WORK ITEM - Quote every line below exactly as it reads.

>>>

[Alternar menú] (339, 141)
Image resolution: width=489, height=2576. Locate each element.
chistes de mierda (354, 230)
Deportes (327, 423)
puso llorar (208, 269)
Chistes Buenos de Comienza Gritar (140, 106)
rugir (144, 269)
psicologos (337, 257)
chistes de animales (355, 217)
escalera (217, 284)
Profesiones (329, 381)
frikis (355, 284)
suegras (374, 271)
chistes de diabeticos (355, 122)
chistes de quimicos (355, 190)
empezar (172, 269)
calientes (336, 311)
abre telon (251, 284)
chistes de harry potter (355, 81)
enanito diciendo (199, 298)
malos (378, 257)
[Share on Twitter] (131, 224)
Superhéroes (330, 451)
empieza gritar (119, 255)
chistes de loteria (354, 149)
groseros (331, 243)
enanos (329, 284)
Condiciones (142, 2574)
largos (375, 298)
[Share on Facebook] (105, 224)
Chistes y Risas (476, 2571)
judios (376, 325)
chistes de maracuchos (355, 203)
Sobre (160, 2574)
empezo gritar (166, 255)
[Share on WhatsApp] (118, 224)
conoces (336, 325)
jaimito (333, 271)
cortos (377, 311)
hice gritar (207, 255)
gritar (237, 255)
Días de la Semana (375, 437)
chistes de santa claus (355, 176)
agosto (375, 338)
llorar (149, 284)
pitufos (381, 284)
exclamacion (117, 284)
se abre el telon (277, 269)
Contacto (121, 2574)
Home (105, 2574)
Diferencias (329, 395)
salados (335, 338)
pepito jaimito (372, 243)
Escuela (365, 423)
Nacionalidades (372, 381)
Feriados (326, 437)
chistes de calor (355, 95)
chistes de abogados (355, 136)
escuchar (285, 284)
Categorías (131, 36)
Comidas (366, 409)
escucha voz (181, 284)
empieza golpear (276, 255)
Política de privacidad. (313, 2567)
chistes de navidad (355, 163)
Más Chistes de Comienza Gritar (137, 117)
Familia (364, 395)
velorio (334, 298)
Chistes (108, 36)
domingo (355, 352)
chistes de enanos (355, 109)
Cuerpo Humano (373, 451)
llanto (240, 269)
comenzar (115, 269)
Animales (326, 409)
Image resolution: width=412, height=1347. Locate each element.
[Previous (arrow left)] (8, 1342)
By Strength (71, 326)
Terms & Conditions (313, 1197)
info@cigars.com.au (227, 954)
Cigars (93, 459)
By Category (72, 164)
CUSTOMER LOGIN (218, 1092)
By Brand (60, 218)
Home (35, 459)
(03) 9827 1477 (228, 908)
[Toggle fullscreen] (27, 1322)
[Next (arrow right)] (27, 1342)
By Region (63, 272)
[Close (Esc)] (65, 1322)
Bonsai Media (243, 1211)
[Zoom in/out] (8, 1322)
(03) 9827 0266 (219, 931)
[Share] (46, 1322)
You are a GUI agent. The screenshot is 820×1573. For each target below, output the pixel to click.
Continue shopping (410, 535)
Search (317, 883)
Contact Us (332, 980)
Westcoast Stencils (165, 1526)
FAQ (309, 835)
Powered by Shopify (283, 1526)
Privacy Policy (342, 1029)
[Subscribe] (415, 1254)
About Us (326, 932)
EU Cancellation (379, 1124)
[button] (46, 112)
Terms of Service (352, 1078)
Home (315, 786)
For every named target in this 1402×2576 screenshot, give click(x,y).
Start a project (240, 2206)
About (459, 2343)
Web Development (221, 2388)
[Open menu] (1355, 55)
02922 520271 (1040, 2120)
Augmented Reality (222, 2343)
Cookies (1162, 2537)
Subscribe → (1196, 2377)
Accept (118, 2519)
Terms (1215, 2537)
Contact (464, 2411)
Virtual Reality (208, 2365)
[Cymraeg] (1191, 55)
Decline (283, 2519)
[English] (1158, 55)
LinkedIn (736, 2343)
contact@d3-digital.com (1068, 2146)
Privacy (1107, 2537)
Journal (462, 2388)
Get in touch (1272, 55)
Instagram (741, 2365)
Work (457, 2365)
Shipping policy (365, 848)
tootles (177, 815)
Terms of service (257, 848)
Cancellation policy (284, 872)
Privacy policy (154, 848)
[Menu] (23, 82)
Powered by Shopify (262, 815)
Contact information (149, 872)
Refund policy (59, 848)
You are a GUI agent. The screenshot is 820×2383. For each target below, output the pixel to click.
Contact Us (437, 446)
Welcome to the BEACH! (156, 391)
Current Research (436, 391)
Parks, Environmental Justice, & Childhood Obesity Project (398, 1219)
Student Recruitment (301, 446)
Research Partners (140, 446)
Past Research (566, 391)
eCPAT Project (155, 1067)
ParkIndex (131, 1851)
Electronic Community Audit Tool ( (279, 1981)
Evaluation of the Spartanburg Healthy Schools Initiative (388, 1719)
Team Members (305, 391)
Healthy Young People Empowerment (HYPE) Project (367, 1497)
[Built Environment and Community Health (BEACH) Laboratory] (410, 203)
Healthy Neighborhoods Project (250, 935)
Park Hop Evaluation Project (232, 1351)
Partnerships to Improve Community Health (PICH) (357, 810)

<<<

EXERCISE RESULT -
[Alternar menú] (339, 141)
Image resolution: width=489, height=2576. Locate each element.
chistes de mierda (354, 230)
Deportes (327, 423)
puso llorar (208, 269)
Chistes Buenos de Comienza Gritar (140, 106)
rugir (144, 269)
psicologos (337, 257)
chistes de animales (355, 217)
escalera (217, 284)
Profesiones (329, 381)
frikis (355, 284)
suegras (374, 271)
chistes de diabeticos (355, 122)
chistes de quimicos (355, 190)
empezar (172, 269)
calientes (336, 311)
abre telon (251, 284)
chistes de harry potter (355, 81)
enanito diciendo (199, 298)
malos (378, 257)
[Share on Twitter] (131, 224)
Superhéroes (330, 451)
empieza gritar (119, 255)
chistes de loteria (354, 149)
groseros (331, 243)
enanos (329, 284)
Condiciones (142, 2574)
largos (375, 298)
[Share on Facebook] (105, 224)
Chistes y Risas (476, 2571)
judios (376, 325)
chistes de maracuchos (355, 203)
Sobre (160, 2574)
empezo gritar (166, 255)
[Share on WhatsApp] (118, 224)
conoces (336, 325)
jaimito (333, 271)
cortos (377, 311)
hice gritar (207, 255)
gritar (237, 255)
Días de la Semana (375, 437)
chistes de santa claus (355, 176)
agosto (375, 338)
llorar (149, 284)
pitufos (381, 284)
exclamacion (117, 284)
se abre el telon (277, 269)
Contacto (121, 2574)
Home (105, 2574)
Diferencias (329, 395)
salados (335, 338)
pepito jaimito (372, 243)
Escuela (365, 423)
Nacionalidades (372, 381)
Feriados (326, 437)
chistes de calor (355, 95)
chistes de abogados (355, 136)
escuchar (285, 284)
Categorías (131, 36)
Comidas (366, 409)
escucha voz (181, 284)
empieza golpear (276, 255)
Política de privacidad. (313, 2567)
chistes de navidad (355, 163)
Más Chistes de Comienza Gritar (137, 117)
Familia (364, 395)
velorio (334, 298)
Chistes (108, 36)
domingo (355, 352)
chistes de enanos (355, 109)
Cuerpo Humano (373, 451)
llanto (240, 269)
comenzar (115, 269)
Animales (326, 409)
Image resolution: width=412, height=1347. Locate each element.
[Previous (arrow left)] (8, 1342)
By Strength (71, 326)
Terms & Conditions (313, 1197)
info@cigars.com.au (227, 954)
Cigars (93, 459)
By Category (72, 164)
CUSTOMER LOGIN (218, 1092)
By Brand (60, 218)
Home (35, 459)
(03) 9827 1477 (228, 908)
[Toggle fullscreen] (27, 1322)
[Next (arrow right)] (27, 1342)
By Region (63, 272)
[Close (Esc)] (65, 1322)
Bonsai Media (243, 1211)
[Zoom in/out] (8, 1322)
(03) 9827 0266 (219, 931)
[Share] (46, 1322)
You are a GUI agent. The screenshot is 820×1573. For each target below, output the pixel to click.
Continue shopping (410, 535)
Search (317, 883)
Contact Us (332, 980)
Westcoast Stencils (165, 1526)
FAQ (309, 835)
Powered by Shopify (283, 1526)
Privacy Policy (342, 1029)
[Subscribe] (415, 1254)
About Us (326, 932)
EU Cancellation (379, 1124)
[button] (46, 112)
Terms of Service (352, 1078)
Home (315, 786)
For every named target in this 1402×2576 screenshot, give click(x,y).
Start a project (240, 2206)
About (459, 2343)
Web Development (221, 2388)
[Open menu] (1355, 55)
02922 520271 (1040, 2120)
Augmented Reality (222, 2343)
Cookies (1162, 2537)
Subscribe → (1196, 2377)
Accept (118, 2519)
Terms (1215, 2537)
Contact (464, 2411)
Virtual Reality (208, 2365)
[Cymraeg] (1191, 55)
Decline (283, 2519)
[English] (1158, 55)
LinkedIn (736, 2343)
contact@d3-digital.com (1068, 2146)
Privacy (1107, 2537)
Journal (462, 2388)
Get in touch (1272, 55)
Instagram (741, 2365)
Work (457, 2365)
Shipping policy (365, 848)
tootles (177, 815)
Terms of service (257, 848)
Cancellation policy (284, 872)
Privacy policy (154, 848)
[Menu] (23, 82)
Powered by Shopify (262, 815)
Contact information (149, 872)
Refund policy (59, 848)
You are a GUI agent. The screenshot is 820×2383. For each target below, output the pixel to click.
Contact Us (437, 446)
Welcome to the BEACH! (156, 391)
Current Research (436, 391)
Parks, Environmental Justice, & Childhood Obesity Project (398, 1219)
Student Recruitment (301, 446)
Research Partners (140, 446)
Past Research (566, 391)
eCPAT Project (155, 1067)
ParkIndex (131, 1851)
Electronic Community Audit Tool ( (279, 1981)
Evaluation of the Spartanburg Healthy Schools Initiative (388, 1719)
Team Members (305, 391)
Healthy Young People Empowerment (HYPE) Project (367, 1497)
[Built Environment and Community Health (BEACH) Laboratory] (410, 203)
Healthy Neighborhoods Project (250, 935)
Park Hop Evaluation Project (232, 1351)
Partnerships to Improve Community Health (PICH) (357, 810)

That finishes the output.